Il commença par lui reprocher l’infidélité dont elle avait fait preuve en acceptant les attentions du veuf, et en consentant à ce que son père interdise l’entrée de sa maison à celui qu’elle avait prétendu aimer.

Maria voulut se justifier, mais il ne lui en laissa pas le loisir, car changeant subitement de ton, il se mit à lui dépeindre son amour dans les termes les plus exagérés et les plus brûlants.

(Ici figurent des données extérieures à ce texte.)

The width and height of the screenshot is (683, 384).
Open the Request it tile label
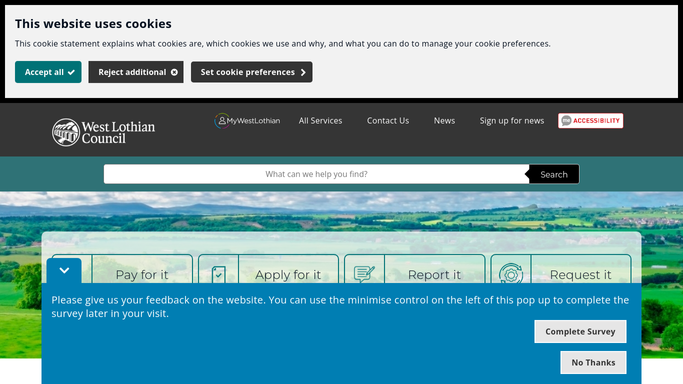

Il conclut en lui proposant de s’enfuir avec lui aux États-Unis.

Pendant qu’il parlait, Maria éprouvait une sensation pénible et étrange.

Il lui semblait être la proie d’un cauchemar affreux.

Était-ce bien, là, son Xavier bien-aimé, son Xavier beau, noble et loyal, ce jeune homme au visage bouffi, aux yeux bistrés et égarés, à la démarche incertaine, qui lui proposait froidement de se laisser enlever par lui.

— Si c’est un rêve, je voudrais bien me réveiller, pensait-elle.

Mais, hélas ! c’était bien la réalité.

Au souffle glacé de la bise qui vint frapper soudain son visage, elle se réveilla de sa torpeur.

— Ne me touchez pas ! dit elle, avec fermeté et dignité, au jeune homme qui voulait, en ce moment, la presser contre son cœur. Ne me touchez pas, je vous le défends !

Subissant, malgré lui, l’ascendant de la fière jeune fille, Xavier recula de quelques pas et se contenta de regarder Maria avec des yeux qui exprimaient si bien son amour désespéré, que celle-ci, vaincue par la pitié et adoucissement sa voix, lui parla dans ces termes.

— Écoutez-moi, Xavier, et tâchez de comprendre mes paroles.

Je vous ai aimé véritablement et fidèlement tant que vous avez été bon et honnête. Je vous ai aimé comme je ne pourrai jamais en aimer un autre, je le sens.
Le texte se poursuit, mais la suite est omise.